In this regard, the multistage compression system may employ a multistage compressor having n stages (or a plurality of compressors) for compressing the first fluid passing therethrough. Moreover, the multistage compression system may comprise a three-way valve and a non-return valve to route the at least one fluid to flow into the plurality of fluid streams to achieve reheating in a first mode and a second mode by adjusting at least one three-way valve in order to utilize the system efficiently.

Besides, the known components (such as compressor, heat exchanger, vaporizer, and so on) of a typical compression-based heat pump, the multistage compression system comprises an expander for expanding the first fluid passing therethrough and recovering an amount of energy. Advantageously, the recovered energy may be used to power the at least one component of the multistage compression system, such as drive the at least one compressor and to generate electricity.

Moreover, the amount of energy recovered during the expansion step may lead to very high efficiency. Advantageously, even without energy recovery, based on initial simulations, the multistage compression system may lead to an efficiency increase of around 10% for space heating and 80% for hot water demand provision depending on outdoor conditions compared to conventional heat pumps, such as a heat pump run with R32 (difluoromethane).

The term "multistage compression" as used herein refers to a compression process that is completed in multiple stages in order for the cooling and heating of fluids, for example. In this regard, compression of fluids occurs in multiple stages, wherein said multiple stages may feature a series of compressors or a single compressor having multiple compression stages. It will be appreciated that the multistage compression system enables the efficient transfer of energy therein. Thus, making the multistage compression system mechanically feasible and thermodynamically efficient.

The term "reheating" as used herein refers to heating of a fluid or a substance in a closed loop or continuous cycle. In this regard, when in operation, the multistage compression system continues to reheat the at least one fluid. The term "at least one fluid" as used herein refers to a gas, a liquid, or a substance that possesses the ability to deform continuously (flow) under applied shear stress, or external force. Notably, every fluid possesses specific thermodynamic properties such as pressure, temperature, enthalpy, entropy, specific volume, internal energy, and so forth, that may be used to design or modify the multistage compression system for various applications.

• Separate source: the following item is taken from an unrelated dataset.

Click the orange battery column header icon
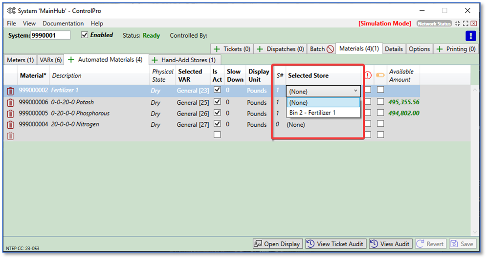This screenshot has width=487, height=259. (380, 75)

The at least one fluid may comprise a first fluid flowing inside a first closed loop and a second fluid flowing inside a second closed loop that at least partly surrounds the first closed loop. The term "first fluid" as used herein refers to a refrigerant or a coolant that undergoes a repeated phase transition from a liquid to a gas and vice versa repeatedly in a closed loop in the multistage compression system. The term "second fluid" as used herein refers to a heat transfer fluid such as a gas or liquid that takes part in heat transfer by serving as an intermediary in cooling at one stage of the multistage compression, transporting and storing thermal energy, and heating at another stage of the multistage compression.

The term "first closed loop" and "second closed loop" as used herein refer to cyclic processes that are designed to enable the continuous flow or reheating of the first fluid and the second fluid, respectively, in the multistage compression system. It will be appreciated that various designs of the multistage compression system may have the second closed loop partly or completely surrounding the first closed loop.

Optionally, the at least one fluid may be at least one of: carbon dioxide, and water. Carbon dioxide may be used as the first fluid, i.e. a refrigerant, due to high vapor pressure that leads to a low-pressure ratio with the advantage of high compressor efficiency, high heat transfer coefficients and low relative pressure loss, that are highly favourable for cooling, refrigeration, and heating purposes.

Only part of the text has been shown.